Getting Data In

How to log whole site content whilst excluding specific file extensions and file types

Explorer

(I am an absolute novice at this, the answer maybe obvious but I am still learning the trade please bear with me)

For this exercise I am trying to index the whole site e.g www.lkm93.com whilst avoiding massive file names that may cause my daily indexing allowance to go over the limit.

The regex I have figured out so far is:

[waf_exclude]
DEST_KEY = queue 
FORMAT  = nullQueue 
REGEX = .*\(tif|mp3|jpg|js|css|mp4|java|waf|png|gif|svg|jpeg|JPG|JS|JPEG|MID|MIDI|MP3|MP4|MPG|MPEG|PDF|PNG|TIFF|TXT|WAV|ZIP)

(I have repeated some extensions is capitals letters to make sure I match the extensions in both cases)

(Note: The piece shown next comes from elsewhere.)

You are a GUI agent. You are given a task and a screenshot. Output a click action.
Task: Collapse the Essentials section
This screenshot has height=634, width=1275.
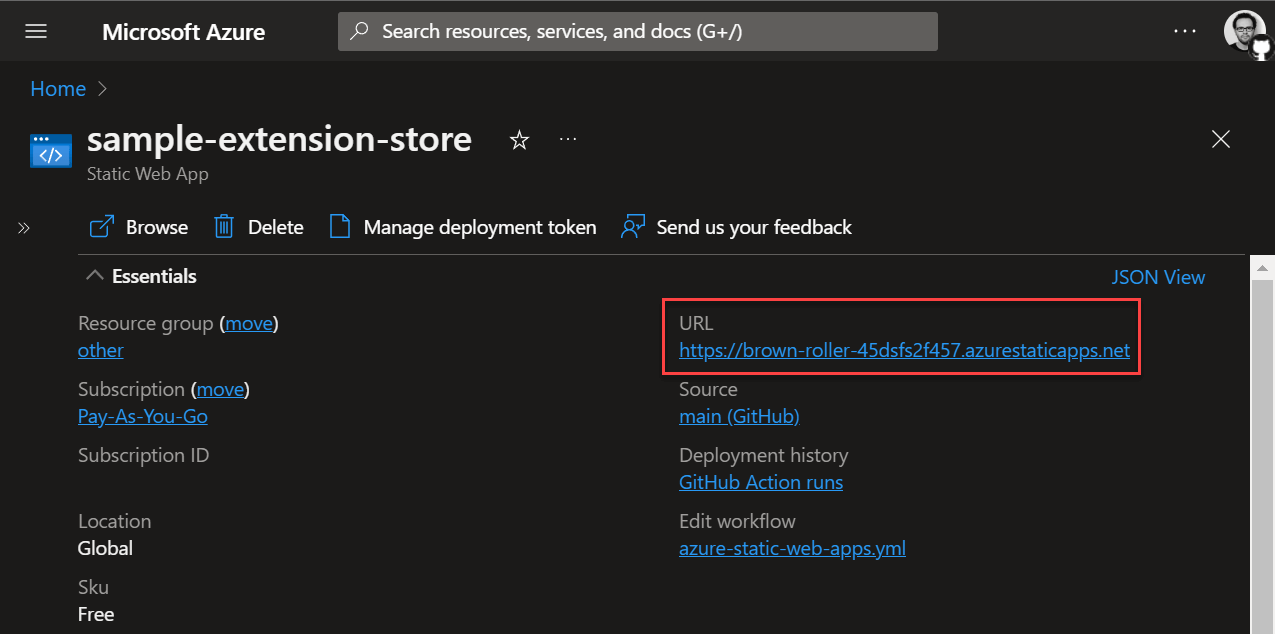point(95,276)
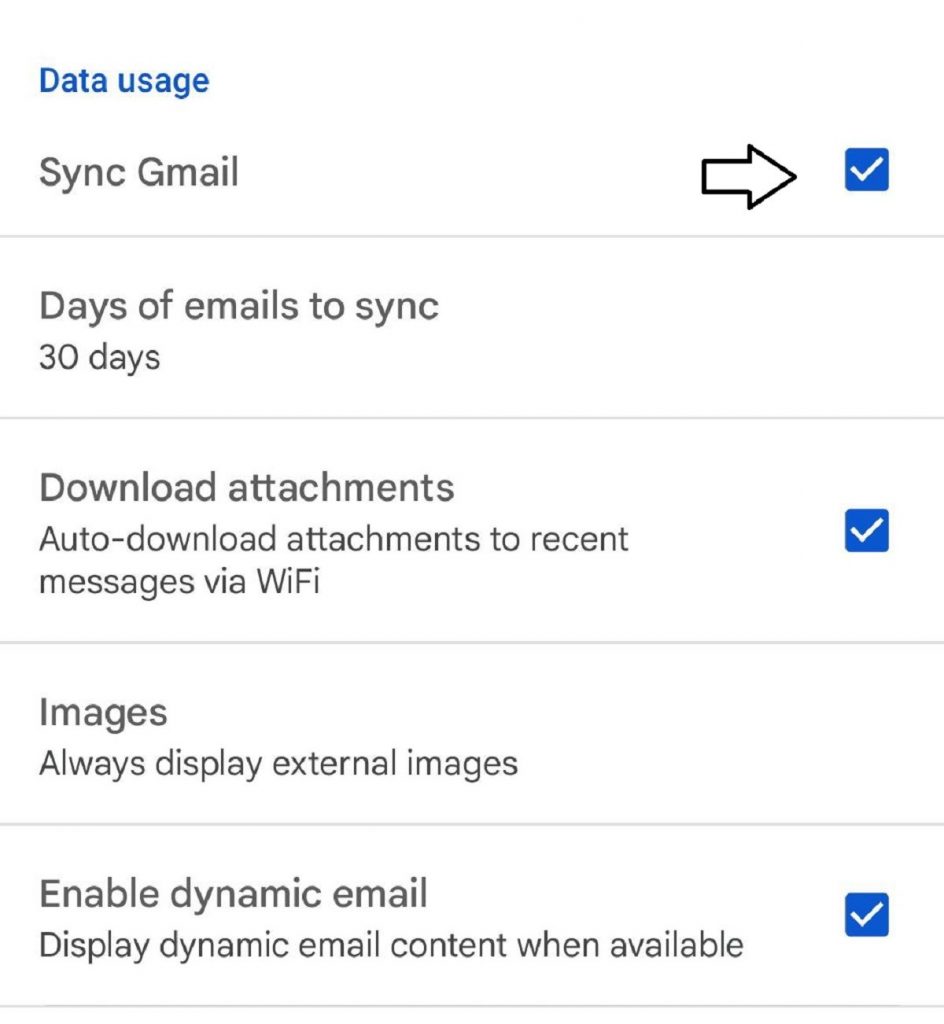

This I believe should be indexing everything on my site www.lkm93.com and the regex I have added to that will exclude the file named file extensions. I have reloaded the transforms.conf file and I don't seem to be pulling in data outside of what I am already pulling in. Is there anything obvious that I could be missing here?

0 Karma
1 Solution

Legend

Hi @lkm93,
at first, I think that you used also props.conf adding:

[your_sourcetype]
TRANSFORMS-waf_exclude = waf_exclude

Then, where do you inserted props.conf and transforms.conf? they must be on Indexers or (when present) on Heavy Forwarders.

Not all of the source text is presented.